* [Directions for this task] Repeat the data in full. No line may differ from the original.

========================

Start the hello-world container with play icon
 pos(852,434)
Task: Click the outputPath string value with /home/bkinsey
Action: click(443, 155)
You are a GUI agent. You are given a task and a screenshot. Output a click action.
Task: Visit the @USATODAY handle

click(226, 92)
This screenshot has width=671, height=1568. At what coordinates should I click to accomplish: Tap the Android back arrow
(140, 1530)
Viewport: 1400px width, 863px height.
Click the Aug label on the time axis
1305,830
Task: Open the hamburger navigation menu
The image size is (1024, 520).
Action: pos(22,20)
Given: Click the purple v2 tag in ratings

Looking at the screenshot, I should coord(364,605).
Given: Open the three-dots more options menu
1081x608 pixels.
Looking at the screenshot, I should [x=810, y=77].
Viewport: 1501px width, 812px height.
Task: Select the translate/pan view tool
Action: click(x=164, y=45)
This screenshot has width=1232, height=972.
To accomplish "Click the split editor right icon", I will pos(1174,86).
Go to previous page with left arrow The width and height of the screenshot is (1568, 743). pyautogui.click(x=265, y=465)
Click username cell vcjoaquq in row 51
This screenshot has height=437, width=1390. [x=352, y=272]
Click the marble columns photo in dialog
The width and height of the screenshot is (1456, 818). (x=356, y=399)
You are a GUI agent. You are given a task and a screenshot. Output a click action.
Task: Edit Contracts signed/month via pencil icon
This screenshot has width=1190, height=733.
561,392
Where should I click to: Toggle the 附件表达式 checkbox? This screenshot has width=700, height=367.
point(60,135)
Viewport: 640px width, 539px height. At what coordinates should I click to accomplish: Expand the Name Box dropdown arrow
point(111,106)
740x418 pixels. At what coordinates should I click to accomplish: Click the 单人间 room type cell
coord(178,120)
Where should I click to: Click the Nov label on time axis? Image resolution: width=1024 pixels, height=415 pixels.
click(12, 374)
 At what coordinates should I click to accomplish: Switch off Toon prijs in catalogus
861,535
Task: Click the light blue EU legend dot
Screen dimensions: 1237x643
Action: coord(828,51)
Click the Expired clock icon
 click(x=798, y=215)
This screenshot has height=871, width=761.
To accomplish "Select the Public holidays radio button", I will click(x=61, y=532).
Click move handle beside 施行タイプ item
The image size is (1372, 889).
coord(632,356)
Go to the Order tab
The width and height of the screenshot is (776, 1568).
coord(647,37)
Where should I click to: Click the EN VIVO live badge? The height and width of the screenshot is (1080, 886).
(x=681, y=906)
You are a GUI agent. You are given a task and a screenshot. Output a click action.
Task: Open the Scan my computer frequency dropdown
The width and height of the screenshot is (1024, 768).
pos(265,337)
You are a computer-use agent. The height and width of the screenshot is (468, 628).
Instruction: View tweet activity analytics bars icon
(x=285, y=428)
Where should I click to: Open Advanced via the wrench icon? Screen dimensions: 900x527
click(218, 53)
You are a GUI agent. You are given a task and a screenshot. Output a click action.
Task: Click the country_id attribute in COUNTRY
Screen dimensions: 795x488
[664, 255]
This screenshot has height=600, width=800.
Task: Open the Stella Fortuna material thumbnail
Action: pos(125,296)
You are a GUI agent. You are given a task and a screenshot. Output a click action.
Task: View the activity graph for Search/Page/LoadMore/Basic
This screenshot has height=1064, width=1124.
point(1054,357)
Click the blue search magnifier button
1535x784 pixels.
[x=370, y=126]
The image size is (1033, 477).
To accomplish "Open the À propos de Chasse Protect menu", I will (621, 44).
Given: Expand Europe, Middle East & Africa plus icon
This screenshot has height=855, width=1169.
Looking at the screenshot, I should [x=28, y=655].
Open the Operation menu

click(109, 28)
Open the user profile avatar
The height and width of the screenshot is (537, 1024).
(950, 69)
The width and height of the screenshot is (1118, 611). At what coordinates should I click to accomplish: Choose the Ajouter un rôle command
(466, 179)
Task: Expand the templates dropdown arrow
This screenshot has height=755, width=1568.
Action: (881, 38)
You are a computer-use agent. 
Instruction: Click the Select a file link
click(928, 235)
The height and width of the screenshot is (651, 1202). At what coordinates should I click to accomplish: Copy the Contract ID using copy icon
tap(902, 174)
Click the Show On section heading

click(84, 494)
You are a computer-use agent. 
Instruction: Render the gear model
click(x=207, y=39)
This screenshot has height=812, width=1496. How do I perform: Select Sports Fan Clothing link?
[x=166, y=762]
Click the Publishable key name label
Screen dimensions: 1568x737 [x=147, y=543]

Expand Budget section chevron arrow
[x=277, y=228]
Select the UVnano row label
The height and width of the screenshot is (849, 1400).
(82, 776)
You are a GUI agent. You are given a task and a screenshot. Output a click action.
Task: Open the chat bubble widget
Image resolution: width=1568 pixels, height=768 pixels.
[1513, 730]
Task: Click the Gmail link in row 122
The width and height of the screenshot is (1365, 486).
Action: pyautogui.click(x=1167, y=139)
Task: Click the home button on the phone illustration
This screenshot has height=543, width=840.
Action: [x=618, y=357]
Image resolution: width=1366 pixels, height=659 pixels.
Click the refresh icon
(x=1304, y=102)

========================

* [Exercise result]
Start the hello-world container with play icon
 pos(852,434)
Task: Click the outputPath string value with /home/bkinsey
Action: click(443, 155)
You are a GUI agent. You are given a task and a screenshot. Output a click action.
Task: Visit the @USATODAY handle

click(226, 92)
This screenshot has width=671, height=1568. At what coordinates should I click to accomplish: Tap the Android back arrow
(140, 1530)
Viewport: 1400px width, 863px height.
Click the Aug label on the time axis
1305,830
Task: Open the hamburger navigation menu
The image size is (1024, 520).
Action: pos(22,20)
Given: Click the purple v2 tag in ratings

Looking at the screenshot, I should coord(364,605).
Given: Open the three-dots more options menu
1081x608 pixels.
Looking at the screenshot, I should [x=810, y=77].
Viewport: 1501px width, 812px height.
Task: Select the translate/pan view tool
Action: click(x=164, y=45)
This screenshot has width=1232, height=972.
To accomplish "Click the split editor right icon", I will pos(1174,86).
Go to previous page with left arrow The width and height of the screenshot is (1568, 743). pyautogui.click(x=265, y=465)
Click username cell vcjoaquq in row 51
This screenshot has height=437, width=1390. [x=352, y=272]
Click the marble columns photo in dialog
The width and height of the screenshot is (1456, 818). (x=356, y=399)
You are a GUI agent. You are given a task and a screenshot. Output a click action.
Task: Edit Contracts signed/month via pencil icon
This screenshot has width=1190, height=733.
561,392
Where should I click to: Toggle the 附件表达式 checkbox? This screenshot has width=700, height=367.
point(60,135)
Viewport: 640px width, 539px height. At what coordinates should I click to accomplish: Expand the Name Box dropdown arrow
point(111,106)
740x418 pixels. At what coordinates should I click to accomplish: Click the 单人间 room type cell
coord(178,120)
Where should I click to: Click the Nov label on time axis? Image resolution: width=1024 pixels, height=415 pixels.
click(12, 374)
 At what coordinates should I click to accomplish: Switch off Toon prijs in catalogus
861,535
Task: Click the light blue EU legend dot
Screen dimensions: 1237x643
Action: coord(828,51)
Click the Expired clock icon
 click(x=798, y=215)
This screenshot has height=871, width=761.
To accomplish "Select the Public holidays radio button", I will click(x=61, y=532).
Click move handle beside 施行タイプ item
The image size is (1372, 889).
coord(632,356)
Go to the Order tab
The width and height of the screenshot is (776, 1568).
coord(647,37)
Where should I click to: Click the EN VIVO live badge? The height and width of the screenshot is (1080, 886).
(x=681, y=906)
You are a GUI agent. You are given a task and a screenshot. Output a click action.
Task: Open the Scan my computer frequency dropdown
The width and height of the screenshot is (1024, 768).
pos(265,337)
You are a computer-use agent. The height and width of the screenshot is (468, 628).
Instruction: View tweet activity analytics bars icon
(x=285, y=428)
Where should I click to: Open Advanced via the wrench icon? Screen dimensions: 900x527
click(218, 53)
You are a GUI agent. You are given a task and a screenshot. Output a click action.
Task: Click the country_id attribute in COUNTRY
Screen dimensions: 795x488
[664, 255]
This screenshot has height=600, width=800.
Task: Open the Stella Fortuna material thumbnail
Action: pos(125,296)
You are a GUI agent. You are given a task and a screenshot. Output a click action.
Task: View the activity graph for Search/Page/LoadMore/Basic
This screenshot has height=1064, width=1124.
point(1054,357)
Click the blue search magnifier button
1535x784 pixels.
[x=370, y=126]
The image size is (1033, 477).
To accomplish "Open the À propos de Chasse Protect menu", I will (621, 44).
Given: Expand Europe, Middle East & Africa plus icon
This screenshot has height=855, width=1169.
Looking at the screenshot, I should [x=28, y=655].
Open the Operation menu

click(109, 28)
Open the user profile avatar
The height and width of the screenshot is (537, 1024).
(950, 69)
The width and height of the screenshot is (1118, 611). At what coordinates should I click to accomplish: Choose the Ajouter un rôle command
(466, 179)
Task: Expand the templates dropdown arrow
This screenshot has height=755, width=1568.
Action: (881, 38)
You are a computer-use agent. 
Instruction: Click the Select a file link
click(928, 235)
The height and width of the screenshot is (651, 1202). At what coordinates should I click to accomplish: Copy the Contract ID using copy icon
tap(902, 174)
Click the Show On section heading

click(84, 494)
You are a computer-use agent. 
Instruction: Render the gear model
click(x=207, y=39)
This screenshot has height=812, width=1496. How do I perform: Select Sports Fan Clothing link?
[x=166, y=762]
Click the Publishable key name label
Screen dimensions: 1568x737 [x=147, y=543]

Expand Budget section chevron arrow
[x=277, y=228]
Select the UVnano row label
The height and width of the screenshot is (849, 1400).
(82, 776)
You are a GUI agent. You are given a task and a screenshot. Output a click action.
Task: Open the chat bubble widget
Image resolution: width=1568 pixels, height=768 pixels.
[1513, 730]
Task: Click the Gmail link in row 122
The width and height of the screenshot is (1365, 486).
Action: pyautogui.click(x=1167, y=139)
Task: Click the home button on the phone illustration
This screenshot has height=543, width=840.
Action: [x=618, y=357]
Image resolution: width=1366 pixels, height=659 pixels.
Click the refresh icon
(x=1304, y=102)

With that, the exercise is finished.